== Records provided ==
************

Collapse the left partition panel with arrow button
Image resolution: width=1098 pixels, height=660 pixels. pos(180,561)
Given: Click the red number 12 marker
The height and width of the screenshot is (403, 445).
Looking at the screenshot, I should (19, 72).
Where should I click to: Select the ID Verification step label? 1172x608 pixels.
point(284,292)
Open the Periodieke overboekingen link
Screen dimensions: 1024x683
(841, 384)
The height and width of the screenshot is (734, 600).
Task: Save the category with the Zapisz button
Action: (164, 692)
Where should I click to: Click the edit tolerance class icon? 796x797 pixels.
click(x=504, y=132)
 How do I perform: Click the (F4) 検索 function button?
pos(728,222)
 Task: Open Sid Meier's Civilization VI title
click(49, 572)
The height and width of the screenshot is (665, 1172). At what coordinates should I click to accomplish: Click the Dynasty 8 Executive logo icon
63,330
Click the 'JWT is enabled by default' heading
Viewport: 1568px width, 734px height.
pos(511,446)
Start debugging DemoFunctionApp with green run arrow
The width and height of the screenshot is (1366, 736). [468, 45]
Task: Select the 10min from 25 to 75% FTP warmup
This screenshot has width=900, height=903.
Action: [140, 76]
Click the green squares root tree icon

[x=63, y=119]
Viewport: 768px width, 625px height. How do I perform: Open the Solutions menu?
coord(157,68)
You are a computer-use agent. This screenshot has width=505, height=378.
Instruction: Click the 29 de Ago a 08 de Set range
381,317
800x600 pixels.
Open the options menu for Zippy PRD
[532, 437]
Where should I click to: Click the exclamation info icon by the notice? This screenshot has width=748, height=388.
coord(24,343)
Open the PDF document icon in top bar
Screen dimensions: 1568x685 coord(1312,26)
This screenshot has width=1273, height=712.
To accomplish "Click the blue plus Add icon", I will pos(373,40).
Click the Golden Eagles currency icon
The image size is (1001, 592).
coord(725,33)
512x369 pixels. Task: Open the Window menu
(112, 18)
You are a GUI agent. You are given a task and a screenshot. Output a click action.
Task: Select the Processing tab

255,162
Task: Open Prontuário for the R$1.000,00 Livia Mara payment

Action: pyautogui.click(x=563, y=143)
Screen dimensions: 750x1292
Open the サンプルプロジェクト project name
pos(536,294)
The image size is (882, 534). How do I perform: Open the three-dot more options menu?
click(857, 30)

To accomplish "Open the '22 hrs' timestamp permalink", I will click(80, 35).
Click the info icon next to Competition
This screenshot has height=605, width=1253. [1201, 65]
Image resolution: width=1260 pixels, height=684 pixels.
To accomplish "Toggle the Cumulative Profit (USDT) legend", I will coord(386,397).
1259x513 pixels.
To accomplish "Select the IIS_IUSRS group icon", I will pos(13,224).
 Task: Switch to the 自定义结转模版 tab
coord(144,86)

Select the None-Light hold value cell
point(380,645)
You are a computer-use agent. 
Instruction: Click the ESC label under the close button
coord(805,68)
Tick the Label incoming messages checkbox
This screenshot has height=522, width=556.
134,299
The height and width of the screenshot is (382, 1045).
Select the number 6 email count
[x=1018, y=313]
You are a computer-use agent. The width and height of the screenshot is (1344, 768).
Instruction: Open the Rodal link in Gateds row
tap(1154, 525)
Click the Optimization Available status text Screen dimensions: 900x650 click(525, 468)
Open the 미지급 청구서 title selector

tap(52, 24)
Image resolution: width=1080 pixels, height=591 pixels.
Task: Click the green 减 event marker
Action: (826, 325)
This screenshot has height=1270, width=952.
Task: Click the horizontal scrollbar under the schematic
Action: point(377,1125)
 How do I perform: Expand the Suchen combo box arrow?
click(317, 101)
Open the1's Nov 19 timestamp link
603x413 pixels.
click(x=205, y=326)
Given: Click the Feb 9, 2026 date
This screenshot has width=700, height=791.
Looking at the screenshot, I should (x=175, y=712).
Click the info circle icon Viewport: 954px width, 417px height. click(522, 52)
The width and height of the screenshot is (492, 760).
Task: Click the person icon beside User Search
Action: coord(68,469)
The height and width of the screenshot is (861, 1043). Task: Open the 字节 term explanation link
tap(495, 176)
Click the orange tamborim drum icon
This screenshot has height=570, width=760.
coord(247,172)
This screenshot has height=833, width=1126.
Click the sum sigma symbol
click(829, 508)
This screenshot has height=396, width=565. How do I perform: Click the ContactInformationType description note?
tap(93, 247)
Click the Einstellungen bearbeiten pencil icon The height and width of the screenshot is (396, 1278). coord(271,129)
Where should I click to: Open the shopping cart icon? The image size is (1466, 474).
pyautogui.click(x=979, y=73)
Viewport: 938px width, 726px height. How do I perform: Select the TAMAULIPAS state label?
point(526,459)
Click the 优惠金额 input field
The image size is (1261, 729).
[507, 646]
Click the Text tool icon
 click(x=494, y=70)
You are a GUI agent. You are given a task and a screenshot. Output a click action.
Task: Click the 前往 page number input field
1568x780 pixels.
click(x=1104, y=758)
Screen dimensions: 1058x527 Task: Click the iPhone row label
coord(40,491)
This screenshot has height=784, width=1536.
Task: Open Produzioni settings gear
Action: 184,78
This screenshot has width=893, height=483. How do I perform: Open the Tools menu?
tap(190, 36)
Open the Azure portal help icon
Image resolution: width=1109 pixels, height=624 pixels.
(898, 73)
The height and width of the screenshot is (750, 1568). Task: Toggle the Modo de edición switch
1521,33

************

== Work to complete ==
From the lines above, copy those that contain the word "computer".

== Reply to the exercise ==
You are a computer-use agent. This screenshot has width=505, height=378.
You are a computer-use agent. 
You are a computer-use agent. The width and height of the screenshot is (1344, 768).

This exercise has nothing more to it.